Here is part of Ken Miller’s testimony during the trial phase:

Q. [By Mr. Manely] Does your text teach that evolution is a theory and not a fact?

A. [Dr. Ken Miller] That’s a difficult question to answer, and the reason for that has to do not with our textbook but with the use of language. In English we often use the word “evolution” to mean two entirely different things. The first way in which we mean it is to describe what happened in the past. The scientific community really is of one mind that evolution took place, that we are descended with modifications from earlier organisms and so is everything else on this planet. This is supported by a host of facts, including the fossil record, including biogeography, and even our own genetics and our own physiology. So the notion that this descent with modification took place, namely that life in the past was different from life in the present and that the life of the past evolved or changed into the life of the present, that’s as much of a fact as anything else we know in science.

How this took place, that’s the respect in which evolution is also a theory. So when we speak of evolutionary theory, what we’re talking about are the mechanisms that drove this change. And there’s considerable – there’s considerable disagreement and considerable scientific work as to the relative merits of geographical isolation, what’s known as ecological isolation, sexual selection, natural selection, physiological selection, and so forth. So in a way it would be really nice if we could invent two distinct words so that we could make clear when we’re talking about evolution, namely the facts of natural history, and evolution, the process.
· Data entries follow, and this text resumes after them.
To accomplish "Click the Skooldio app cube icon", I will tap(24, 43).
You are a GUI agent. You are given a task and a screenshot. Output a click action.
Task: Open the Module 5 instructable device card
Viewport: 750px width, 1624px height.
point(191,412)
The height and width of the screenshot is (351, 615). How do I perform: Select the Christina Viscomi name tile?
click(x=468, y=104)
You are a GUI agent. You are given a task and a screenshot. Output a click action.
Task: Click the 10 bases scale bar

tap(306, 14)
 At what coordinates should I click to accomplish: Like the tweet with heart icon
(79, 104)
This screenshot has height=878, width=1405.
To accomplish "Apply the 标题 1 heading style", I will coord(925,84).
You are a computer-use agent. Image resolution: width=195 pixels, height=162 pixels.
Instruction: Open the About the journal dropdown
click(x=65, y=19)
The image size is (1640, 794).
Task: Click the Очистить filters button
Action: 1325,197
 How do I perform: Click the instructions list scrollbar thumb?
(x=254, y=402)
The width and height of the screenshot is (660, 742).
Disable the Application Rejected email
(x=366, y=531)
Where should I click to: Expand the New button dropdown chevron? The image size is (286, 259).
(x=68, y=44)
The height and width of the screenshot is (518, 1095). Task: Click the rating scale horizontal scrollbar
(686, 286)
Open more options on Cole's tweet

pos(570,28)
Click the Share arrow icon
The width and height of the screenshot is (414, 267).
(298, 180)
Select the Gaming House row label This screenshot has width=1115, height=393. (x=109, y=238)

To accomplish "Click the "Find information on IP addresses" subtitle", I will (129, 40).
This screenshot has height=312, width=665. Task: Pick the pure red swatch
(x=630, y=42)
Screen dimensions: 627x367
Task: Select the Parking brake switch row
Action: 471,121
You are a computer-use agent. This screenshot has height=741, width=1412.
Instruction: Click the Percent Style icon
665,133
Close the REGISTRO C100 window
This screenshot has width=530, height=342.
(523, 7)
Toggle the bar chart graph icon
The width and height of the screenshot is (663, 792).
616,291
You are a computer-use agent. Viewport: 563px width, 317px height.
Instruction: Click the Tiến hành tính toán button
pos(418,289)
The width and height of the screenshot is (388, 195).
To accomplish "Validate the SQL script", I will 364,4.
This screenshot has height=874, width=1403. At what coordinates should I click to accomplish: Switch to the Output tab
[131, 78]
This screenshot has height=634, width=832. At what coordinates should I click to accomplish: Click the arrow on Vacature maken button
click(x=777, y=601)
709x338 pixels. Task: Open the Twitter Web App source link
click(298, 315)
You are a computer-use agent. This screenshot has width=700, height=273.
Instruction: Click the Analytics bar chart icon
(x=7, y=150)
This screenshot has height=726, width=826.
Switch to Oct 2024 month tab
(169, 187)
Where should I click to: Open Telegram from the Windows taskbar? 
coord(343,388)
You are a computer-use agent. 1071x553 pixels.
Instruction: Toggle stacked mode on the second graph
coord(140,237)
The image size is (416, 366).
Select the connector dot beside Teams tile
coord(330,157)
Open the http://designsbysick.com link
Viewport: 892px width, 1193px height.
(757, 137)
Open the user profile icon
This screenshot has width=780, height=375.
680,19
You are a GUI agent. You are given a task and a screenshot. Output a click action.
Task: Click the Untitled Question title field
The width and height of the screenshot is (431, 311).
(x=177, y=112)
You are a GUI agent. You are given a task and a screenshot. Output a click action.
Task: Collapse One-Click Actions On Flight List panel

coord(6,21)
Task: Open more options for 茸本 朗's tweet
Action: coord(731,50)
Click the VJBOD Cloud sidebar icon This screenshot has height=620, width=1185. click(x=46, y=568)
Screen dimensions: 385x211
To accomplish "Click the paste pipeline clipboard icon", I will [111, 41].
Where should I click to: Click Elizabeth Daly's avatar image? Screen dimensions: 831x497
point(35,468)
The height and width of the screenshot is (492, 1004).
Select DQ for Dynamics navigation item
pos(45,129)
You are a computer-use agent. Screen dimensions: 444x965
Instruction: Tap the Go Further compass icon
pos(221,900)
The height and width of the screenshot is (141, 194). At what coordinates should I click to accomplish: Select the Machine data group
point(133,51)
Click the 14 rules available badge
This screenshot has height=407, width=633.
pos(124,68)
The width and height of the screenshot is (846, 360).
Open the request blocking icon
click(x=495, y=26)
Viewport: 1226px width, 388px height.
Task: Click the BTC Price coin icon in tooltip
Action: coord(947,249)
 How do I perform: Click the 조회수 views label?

But in that respect it’s quite proper, as we do in our book, to speak of evolutionary theory, talking about the mechanisms of change and the relative importance of various elements of it, and also the fact of evolutionary change.

THE COURT [Judge Cooper]: So evolution is both, then, fact and theory?

THE WITNESS: I think it is fair to say that evolution is certainly a theory, but it is also a fact, in that it is a fact of natural history that evolution took place.

THE COURT: Thank you.

So while Judge Carnes criticized the opinion of Judge Cooper for concluding that the disclaimer was inaccurate, Cooper’s opinion is clearly based on the testimony that he heard and that the appeals court has (apparently) yet to read.